Diabetes mellitus (DM) is a major risk factor for stroke and it exacerbates tissue damage after ischemic insult. Diabetes is one of the important causes of the progression of white matter lesion, however, the pathological mechanisms remain unclear. The present study evaluated the influences of type 2 DM on ischemic subcortical white matter injury and the recruitment of oligodendrocyte progenitor cells (OPCs) under chronic cerebral hypoperfusion using type 2 diabetic (db/db) mice. After bilateral common carotid artery stenosis (BCAS), the rarefaction in the white matter was more severe in db/db mice than in db/+ mice, and the number of glutathione S-transferase-pi (GST-pi)-positive mature oligodendrocytes (OLG) was lower in db/db mice than in db/+ mice at 4 and 8 weeks after ischemia.
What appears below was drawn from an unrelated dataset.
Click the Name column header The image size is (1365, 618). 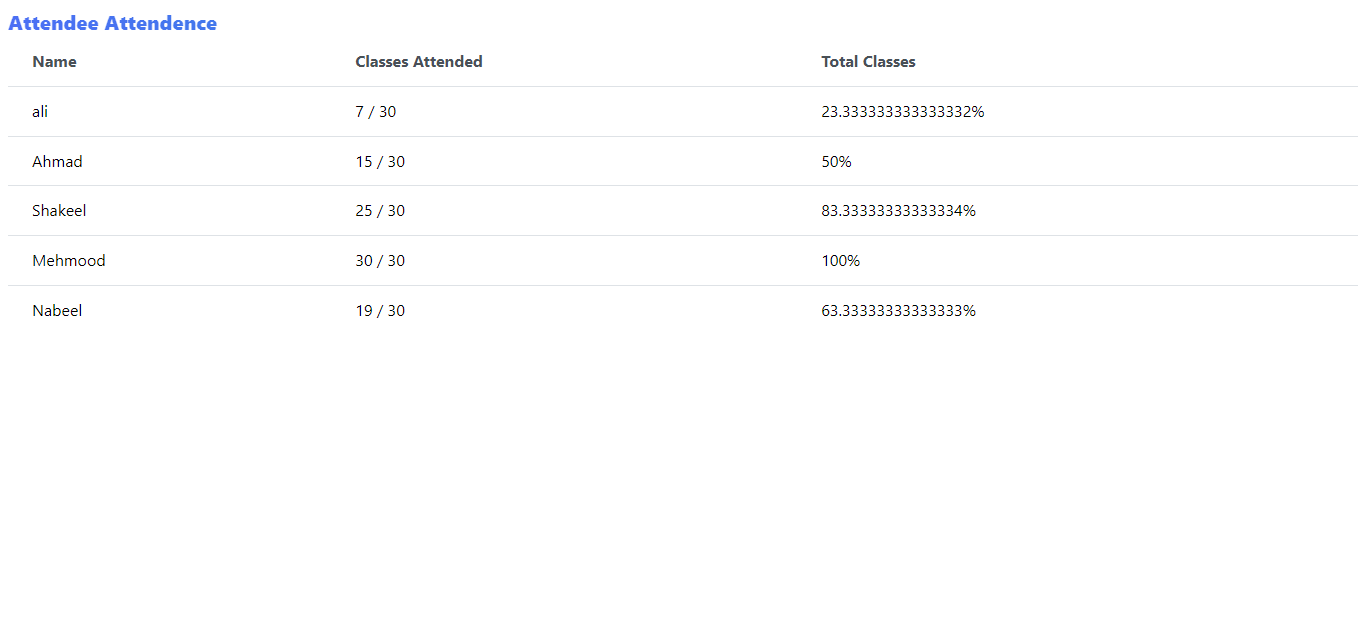pyautogui.click(x=54, y=61)
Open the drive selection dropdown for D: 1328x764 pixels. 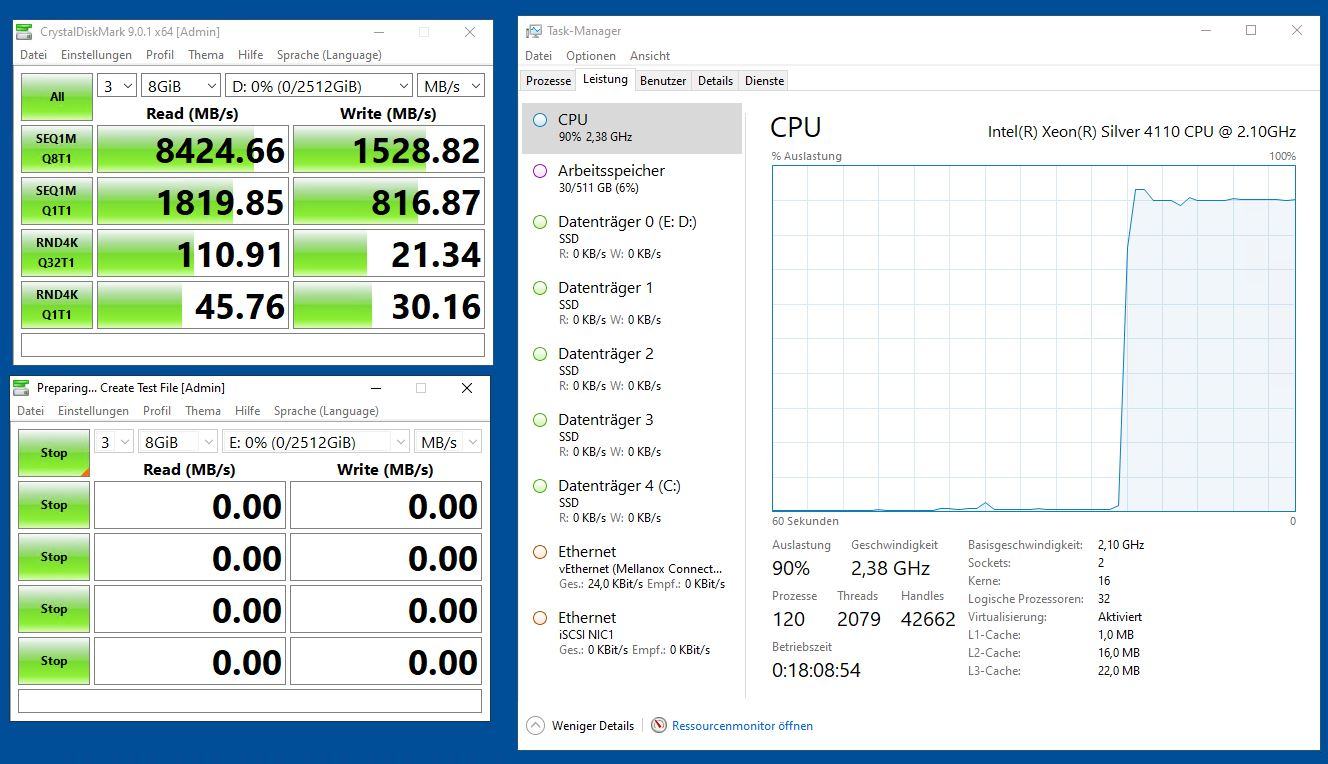coord(318,85)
There were no significant differences in the number of single-stranded DNA (ssDNA)-positive apoptotic cells in the deep white matter between the db/db and db/+ mice. We found a transient increase in the platelet-derived growth factor receptor-α (PDGFRα)-positive OPCs in white matter lesions after ischemia. However, significantly fewer PDGFRα-positive OPCs were detected in db/db than db/+ mice from 4 weeks after BCAS. The number of Ki67-positive proliferating cells in the deep white matter was significantly lower in db/db mice than in db/+ mice from 4 to 8 weeks after BCAS. Most of the Ki67-positive cells were PDGFRα-positive OPCs. Finally, we assessed the survival of 5-bromo-2′-deoxyuridine (BrdU)-positive proliferating cells in ischemic white matter, and found significantly poorer survival of BrdU/PDGFRα-positive OPCs or BrdU/GST-pi-positive OLGs in the db/db mice compared to the db/+ mice in the white matter after BCAS. Our findings suggest that the type 2 DM mice exhibited more severe white matter injury 8 weeks after chronic ischemia. Decreased proliferation and survival of OPCs may play an important role in the progression of white matter lesions after ischemia in diabetics.